En el mercado de importaciones el precio del gas varía incluso muchos más. El precio del millón de BTU que se trae por gasoducto desde Bolivia cuesta 3,7 U$S y las importaciones de Chile costaron un valor de 7 U$S el millón de BTU, elegida sin embargo por el discreto ministro y accionista de la mayor empresa beneficiaria por esta transacción (British Gas, adquirida el año pasado por Shell). Los precios también fueron cayendo mucho en el último tiempo. El millón de BTU de GNT (gas natural licuado) de Nigeria y Trinidad-Tobago importado en barcos estaba en el orden de los 15 U$S dólares. Mientras que actualmente el país estaría pagando U$S 6,80 el millón de BTU por el gas que llega al puerto de Escobar y U$S 5,70 por el que ingresa en Bahía Blanca.

El supuesto objetivo del aumento de tarifas, dijo Juan José Aranguren en declaraciones a radio Mitre, es “disminuir subsidios y generar condiciones para que más gente tenga acceso a gas natural” ya que sólo un 60% del país tiene acceso a la red de gas natural. Sin embargo, al igual que ya había manifestado ECOGAS en la audiencia con legisladores provinciales, no será con estos aumentos tarifarios que las empresas realizarán las inversiones. “Los planes de las empresas transportistas y distribuidoras para que más hogares tengan acceso, que haya energía y no se corte el abastecimiento de gas a las industrias en invierno, se conocerán en una segunda audiencia, en la segunda quincena de octubre, con la revisión tarifaria integral”, es decir cuando se anuncien nuevos incrementos de precios y subsidios, esta vez destinados a las arcas de las distribuidoras.

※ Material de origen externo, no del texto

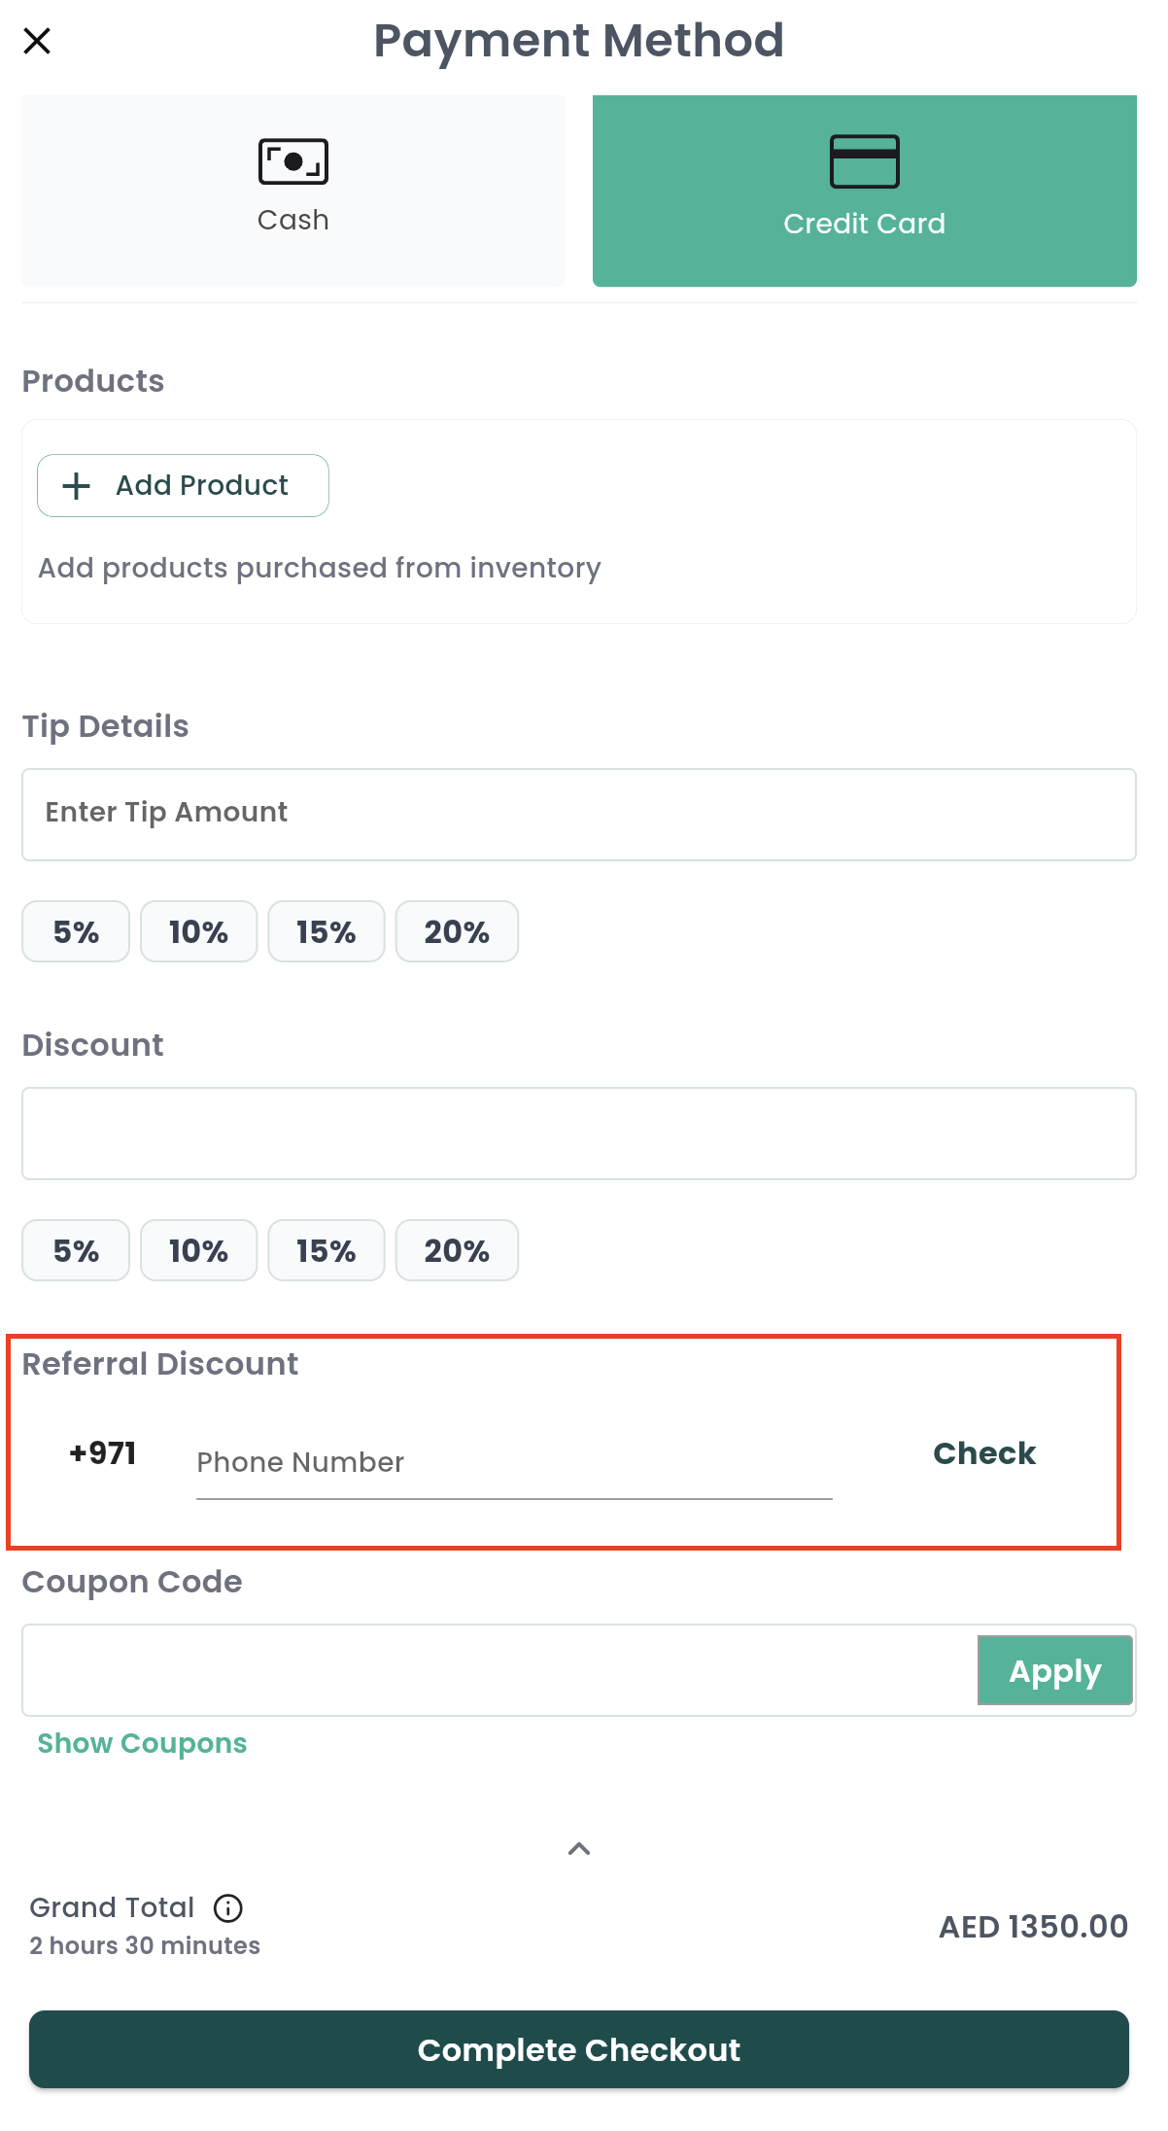1168x2131 pixels.
Task: Switch payment method to Cash
Action: point(292,190)
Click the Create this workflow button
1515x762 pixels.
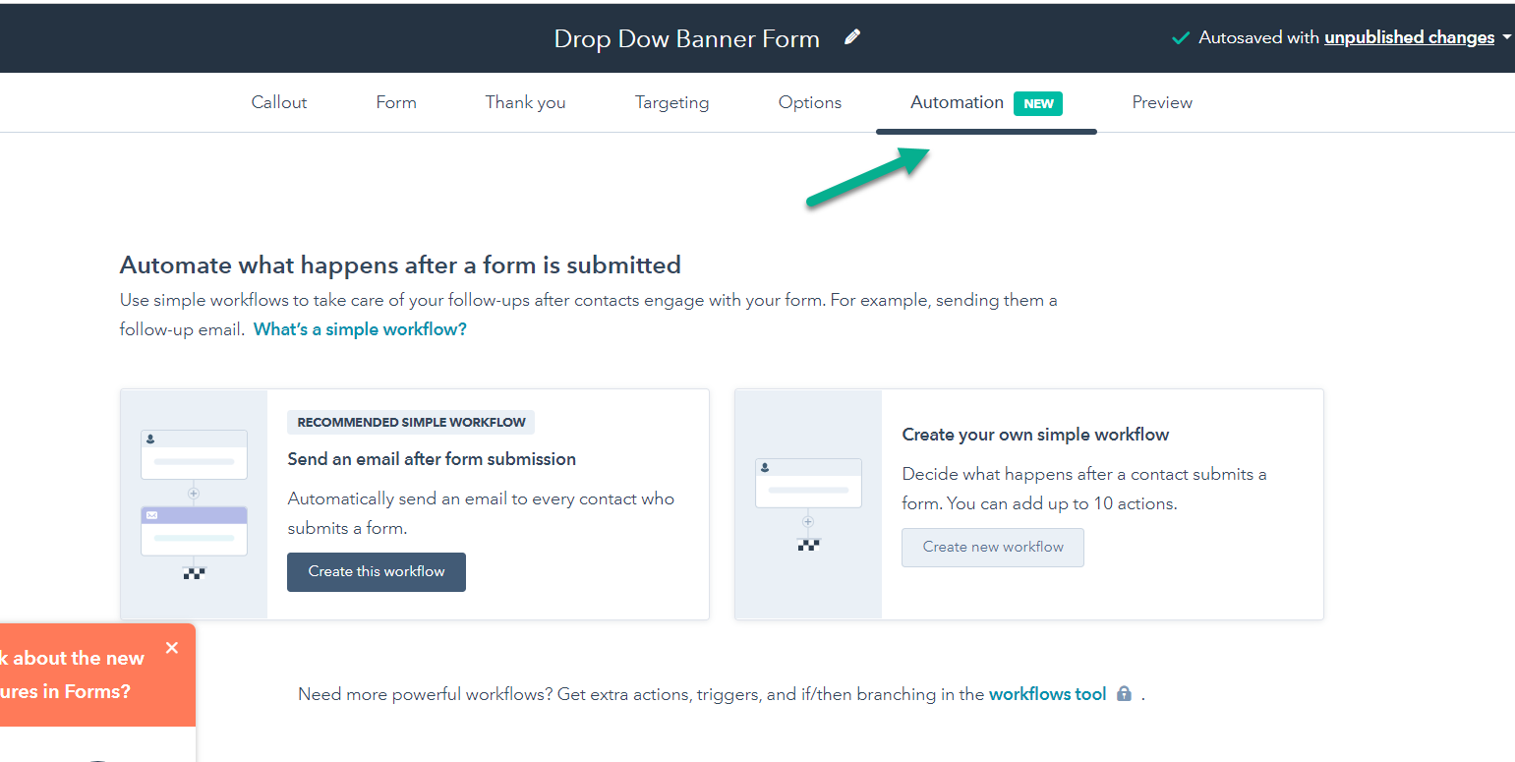tap(376, 571)
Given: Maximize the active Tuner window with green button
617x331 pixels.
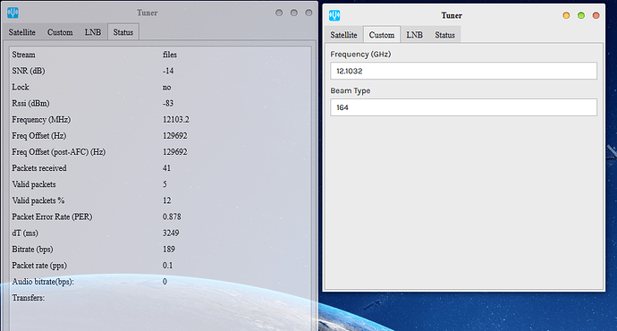Looking at the screenshot, I should (581, 15).
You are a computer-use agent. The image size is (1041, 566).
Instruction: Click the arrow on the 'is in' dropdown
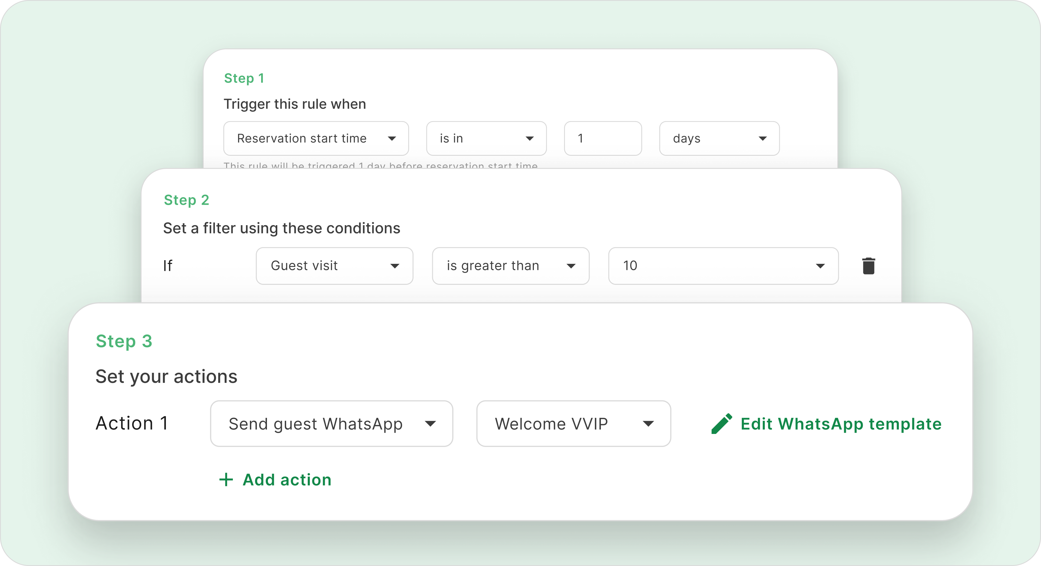(x=529, y=139)
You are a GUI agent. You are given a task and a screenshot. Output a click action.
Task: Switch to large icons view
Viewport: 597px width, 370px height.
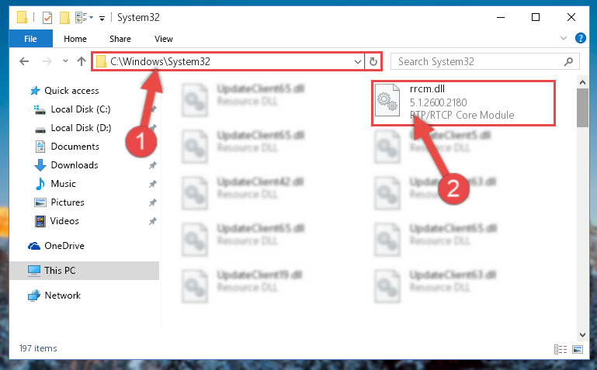pyautogui.click(x=578, y=349)
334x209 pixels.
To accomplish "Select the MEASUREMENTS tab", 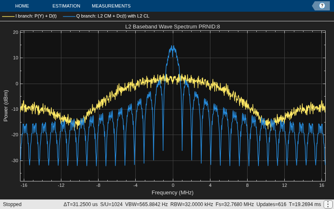I will coord(111,6).
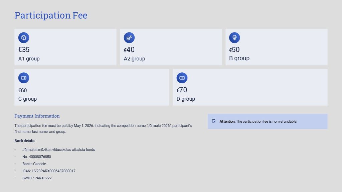Select the SWIFT code PARXLV22 line

pyautogui.click(x=37, y=178)
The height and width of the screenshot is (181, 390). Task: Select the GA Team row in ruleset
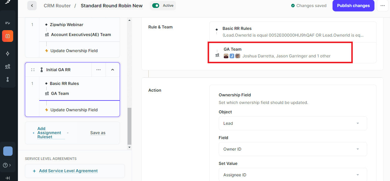[x=60, y=93]
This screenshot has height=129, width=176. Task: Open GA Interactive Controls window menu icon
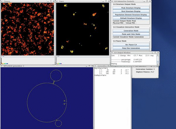click(x=112, y=1)
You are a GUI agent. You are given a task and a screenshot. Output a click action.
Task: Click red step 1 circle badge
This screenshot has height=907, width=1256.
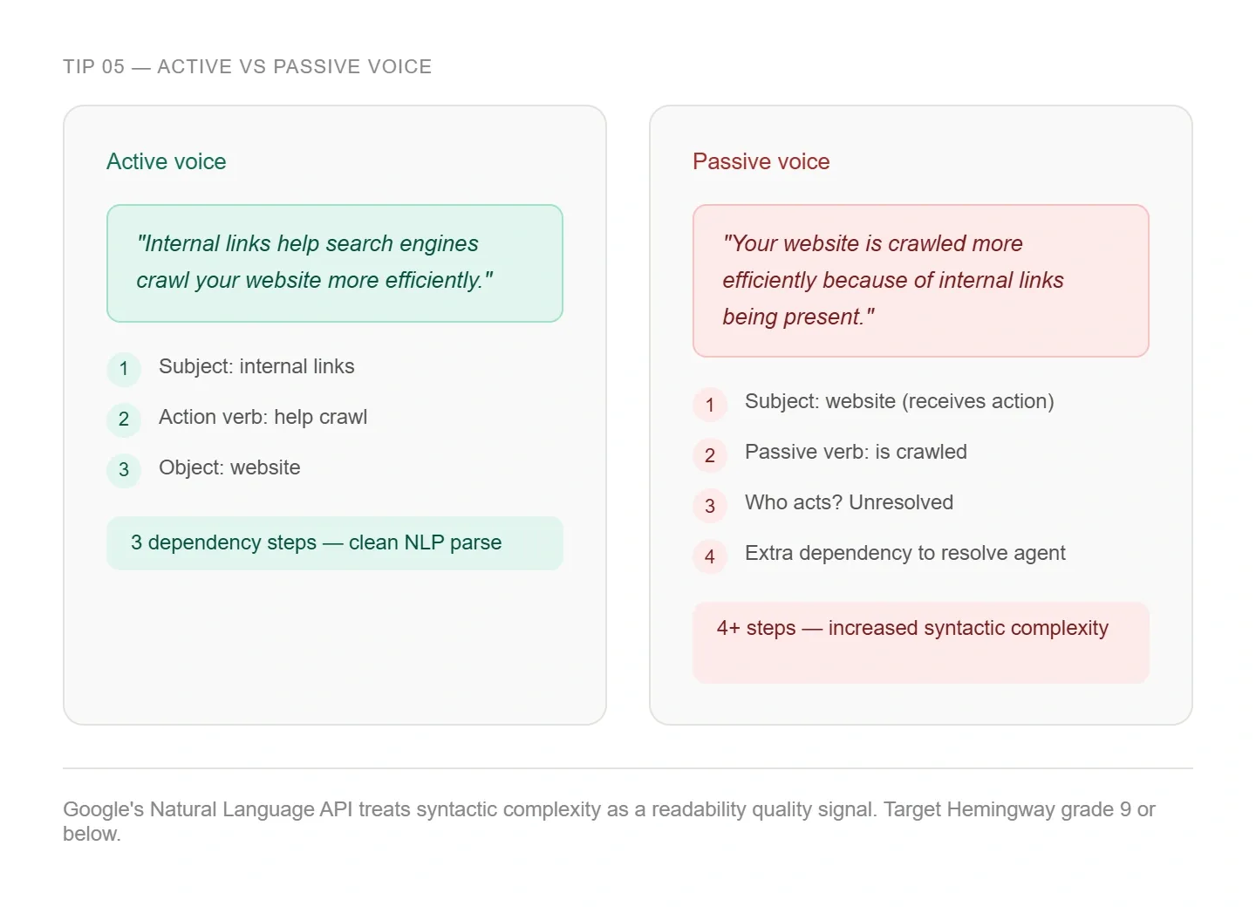coord(710,405)
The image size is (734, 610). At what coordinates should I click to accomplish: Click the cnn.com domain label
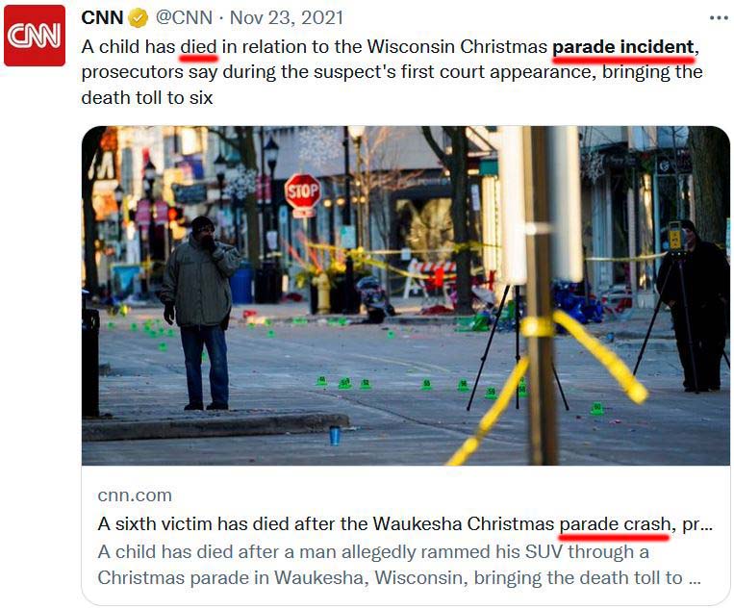135,496
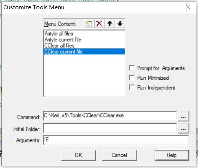Click the Move Up arrow icon

click(110, 24)
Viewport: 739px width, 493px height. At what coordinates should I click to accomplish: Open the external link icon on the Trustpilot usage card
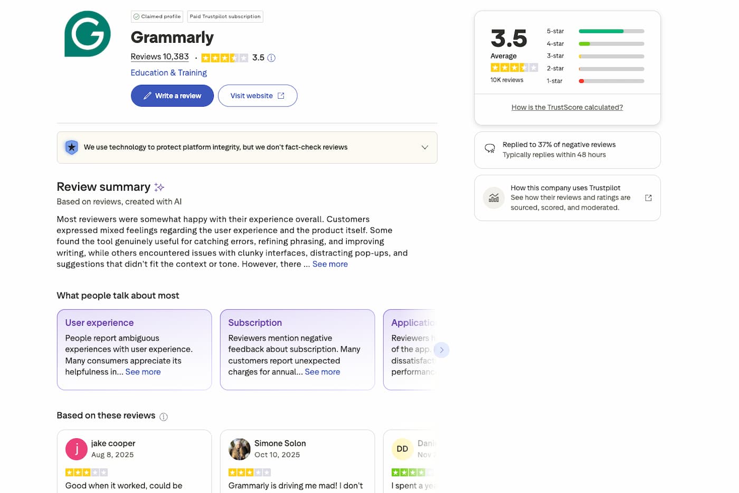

Cuando la diputada del FIT, Myriam Bregman, le preguntó en este Plenario de Comisiones cómo beneficiaría este nuevo régimen tarifario y la continuidad de los subsidios a los amigos del presidente Mauricio Macri, Nicolás Caputo y el británico John Lewis (dos magnates de la obra pública energética), éste le respondió que “las decisiones del Ministerio de Energía son de carácter general y las consecuencias, para bien o para mal, son de todos los participantes en el sector”, una verdadera ironía.

De esta forma, vemos cómo mientras se derrumba la economía familiar de los trabajadores y los usuarios pierden con los precios de las tarifas y el paupérrimo estado de los servicios.. Los que manejan este millonario negocio siempre ganan. Por esto, desde la izquierda llamamos a movilizarnos este 16 de Septiembre en todo el país contra este nuevo Tarifazo. La única salida de fondo para terminar con esta sangría de recursos, es la estatización sin pago y bajo control de trabajadores y usuarios del sistema energético, para una utilización racional y planificada de la energía.